#### [Your assignment]
Every line below that holds the word "computer" must be listed.

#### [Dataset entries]
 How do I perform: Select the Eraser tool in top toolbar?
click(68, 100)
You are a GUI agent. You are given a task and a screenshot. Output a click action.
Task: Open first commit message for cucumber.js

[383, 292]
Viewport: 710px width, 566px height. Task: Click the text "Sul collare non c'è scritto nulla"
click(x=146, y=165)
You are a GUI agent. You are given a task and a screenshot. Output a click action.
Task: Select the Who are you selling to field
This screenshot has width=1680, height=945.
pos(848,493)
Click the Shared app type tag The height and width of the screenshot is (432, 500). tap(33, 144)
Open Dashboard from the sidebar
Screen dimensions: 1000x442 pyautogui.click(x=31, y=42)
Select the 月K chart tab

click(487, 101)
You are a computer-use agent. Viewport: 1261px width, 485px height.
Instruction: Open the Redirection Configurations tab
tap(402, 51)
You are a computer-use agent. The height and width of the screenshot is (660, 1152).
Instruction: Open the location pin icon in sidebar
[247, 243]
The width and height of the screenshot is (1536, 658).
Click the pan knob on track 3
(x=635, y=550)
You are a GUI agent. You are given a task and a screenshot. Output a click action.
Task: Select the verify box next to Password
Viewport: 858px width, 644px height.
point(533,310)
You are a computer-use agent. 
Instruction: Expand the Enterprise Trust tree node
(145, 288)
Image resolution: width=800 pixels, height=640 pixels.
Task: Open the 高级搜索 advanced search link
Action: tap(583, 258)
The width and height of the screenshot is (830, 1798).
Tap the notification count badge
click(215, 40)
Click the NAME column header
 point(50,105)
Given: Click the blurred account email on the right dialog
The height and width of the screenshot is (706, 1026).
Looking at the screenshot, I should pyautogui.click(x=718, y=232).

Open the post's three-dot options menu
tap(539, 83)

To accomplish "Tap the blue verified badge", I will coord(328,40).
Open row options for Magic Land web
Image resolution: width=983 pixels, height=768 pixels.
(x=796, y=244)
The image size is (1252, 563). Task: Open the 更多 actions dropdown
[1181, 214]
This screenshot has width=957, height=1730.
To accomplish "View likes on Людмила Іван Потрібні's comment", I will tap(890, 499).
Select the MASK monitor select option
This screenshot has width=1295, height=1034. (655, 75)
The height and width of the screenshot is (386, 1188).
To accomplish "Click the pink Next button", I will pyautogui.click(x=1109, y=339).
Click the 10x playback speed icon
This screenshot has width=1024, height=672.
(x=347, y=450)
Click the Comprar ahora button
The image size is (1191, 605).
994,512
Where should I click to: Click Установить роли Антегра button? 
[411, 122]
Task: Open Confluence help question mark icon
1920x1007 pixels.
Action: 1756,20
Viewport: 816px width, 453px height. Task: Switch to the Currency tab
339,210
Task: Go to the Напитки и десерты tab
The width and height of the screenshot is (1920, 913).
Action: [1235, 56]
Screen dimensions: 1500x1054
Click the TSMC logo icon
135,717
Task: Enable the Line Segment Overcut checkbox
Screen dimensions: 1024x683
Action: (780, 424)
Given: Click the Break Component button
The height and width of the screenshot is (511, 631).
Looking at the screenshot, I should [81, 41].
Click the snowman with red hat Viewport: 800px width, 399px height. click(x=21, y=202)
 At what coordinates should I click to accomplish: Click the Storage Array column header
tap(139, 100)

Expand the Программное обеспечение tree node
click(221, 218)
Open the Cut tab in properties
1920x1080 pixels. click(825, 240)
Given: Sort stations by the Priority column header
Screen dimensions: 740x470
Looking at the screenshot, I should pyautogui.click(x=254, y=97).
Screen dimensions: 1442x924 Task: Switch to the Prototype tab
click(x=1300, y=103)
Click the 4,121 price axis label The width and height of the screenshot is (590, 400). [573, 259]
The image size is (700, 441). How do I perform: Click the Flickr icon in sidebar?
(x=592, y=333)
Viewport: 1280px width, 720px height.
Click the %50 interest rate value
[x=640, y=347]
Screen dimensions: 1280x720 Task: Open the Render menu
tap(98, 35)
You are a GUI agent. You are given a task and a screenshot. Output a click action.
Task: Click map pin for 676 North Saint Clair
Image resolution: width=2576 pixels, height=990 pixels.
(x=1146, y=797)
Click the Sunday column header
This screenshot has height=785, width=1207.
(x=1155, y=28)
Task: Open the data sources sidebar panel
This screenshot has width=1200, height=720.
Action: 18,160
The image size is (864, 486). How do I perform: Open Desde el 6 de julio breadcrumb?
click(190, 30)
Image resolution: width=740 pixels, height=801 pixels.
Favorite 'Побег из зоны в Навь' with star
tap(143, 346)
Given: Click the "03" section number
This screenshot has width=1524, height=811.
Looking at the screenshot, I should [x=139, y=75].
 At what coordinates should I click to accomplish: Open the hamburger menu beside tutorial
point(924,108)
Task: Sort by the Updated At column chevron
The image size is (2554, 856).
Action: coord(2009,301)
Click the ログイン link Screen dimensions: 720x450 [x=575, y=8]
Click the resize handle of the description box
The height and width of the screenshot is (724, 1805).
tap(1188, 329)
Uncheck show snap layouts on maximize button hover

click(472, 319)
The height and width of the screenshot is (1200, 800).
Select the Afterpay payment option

#### [Answer area]
You are a computer-use agent. Viewport: 1261px width, 485px height.
You are a computer-use agent. The height and width of the screenshot is (660, 1152).
You are a computer-use agent. 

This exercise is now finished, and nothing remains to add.